Let $f$ be a polynomial such that $|f(z)| ≤ 1 − |z|^2 + |z|^{1000}$ for all $z ∈ C.$ Prove that $|f(0)| ≤ 0.2.$ I am working on an old qualifying exam problem and I can't seem to really get anywhere.  I would love some help.  Thank you.
Let $f$ be a polynomial such that
$|f(z)| ≤ 1 − |z|^2 + |z|^{1000}$
for all $z ∈ C.$ Prove that $|f(0)| ≤ 0.2.$
 A: This is a strange  question to put on a complex analysis qual, since numerical estimates overshadow the complex analysis material (the maximal principle, as in the answer by Umberto P.). 
We need a value of $|z|$ such that $1-|z|^2+|z|^{1000}$ can be bounded by $1/5$. I'll take $$|z| = \sqrt{\frac{10}{11}}$$ 
so that the desired inequality becomes 
$$\frac{1}{11} + \left(\frac{10}{11}\right)^{500} \le \frac15$$
It suffices to show that 
$$\left(\frac{10}{11}\right)^{500} \le \frac1{10}$$
which follows from Bernoulli's inequality: $1.1^{500} > 1+0.1\cdot 500 = 51$.

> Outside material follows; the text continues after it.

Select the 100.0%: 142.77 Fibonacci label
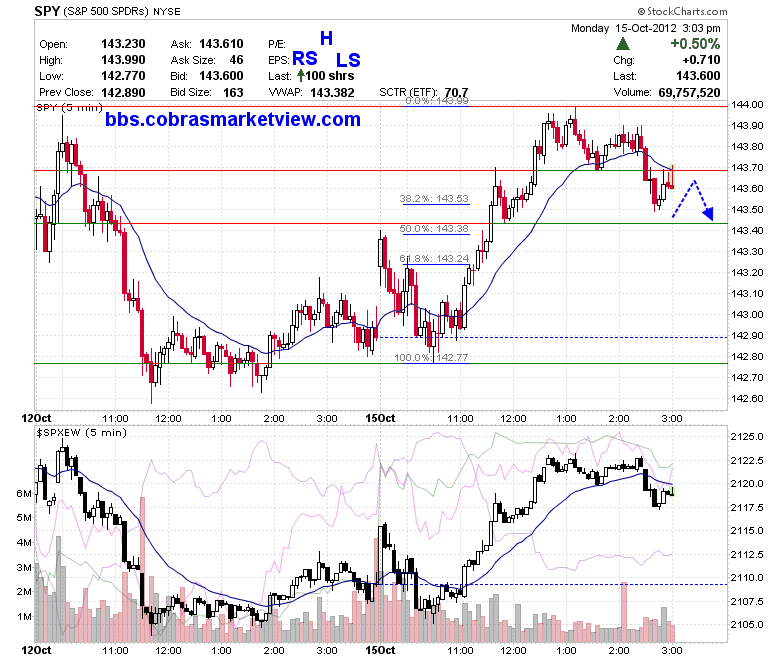This screenshot has height=659, width=780. 431,357
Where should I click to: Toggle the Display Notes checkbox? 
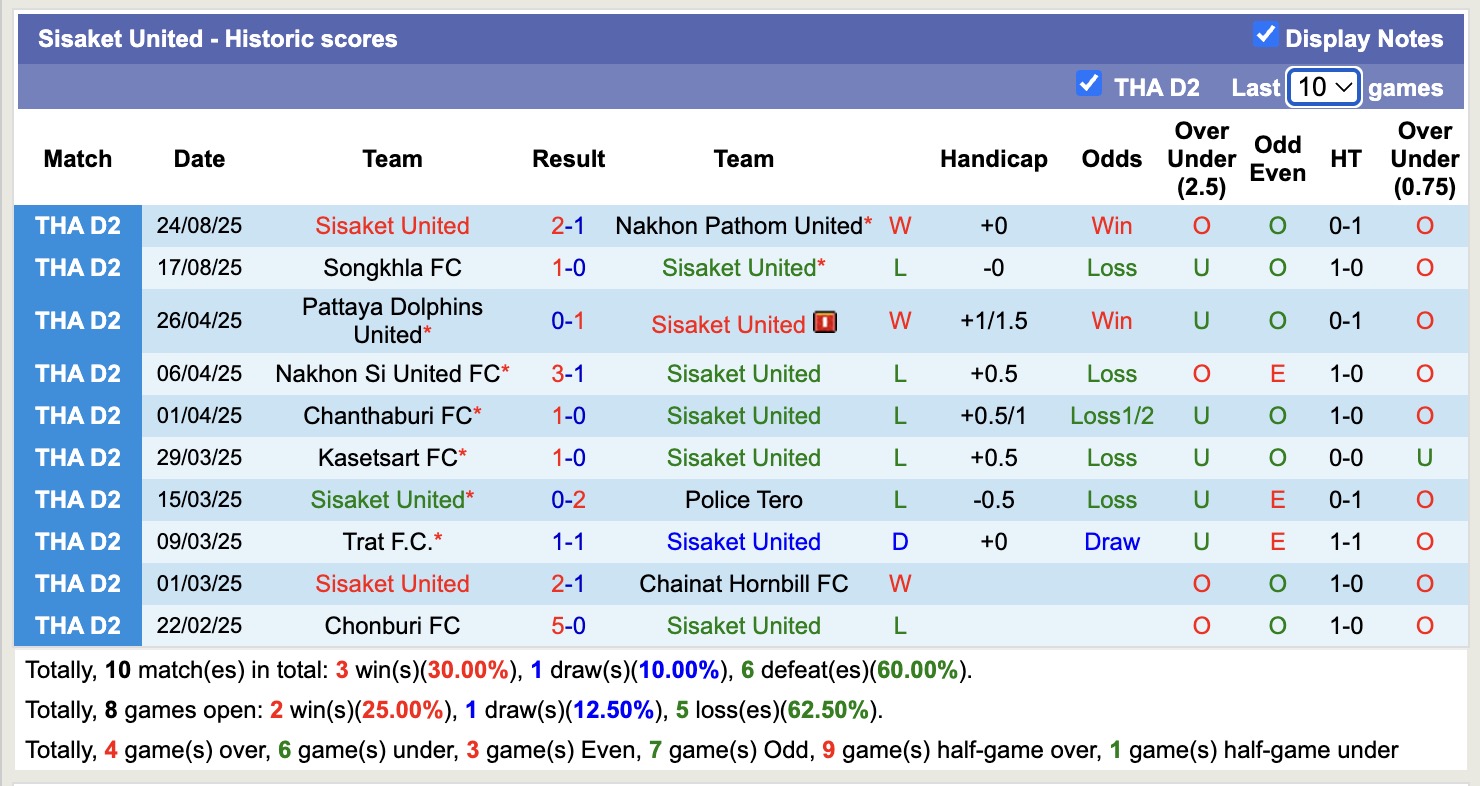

A: The minimum value of $\phi(t) = 1 - t^2 + t^{1000}$ on the set $[0,\infty)$ is found easily enough: since $\phi'(t) = -2t + 1000 t^{999} = -2t(1-500t^{998})$ the minimum occurs at $t_0 = \sqrt[998]{1/500}$. Thus if $|z| = t_0$, we have
$$|f(z)| \le 1 - t_0^2 + t_0^{1000}$$
which is (computation omitted thanks to Wolfram Alpha) less than $0.2$. The maximum modulus principle now implies that $|f(z)| \le 0.2$ for all $|z| \le t_0$.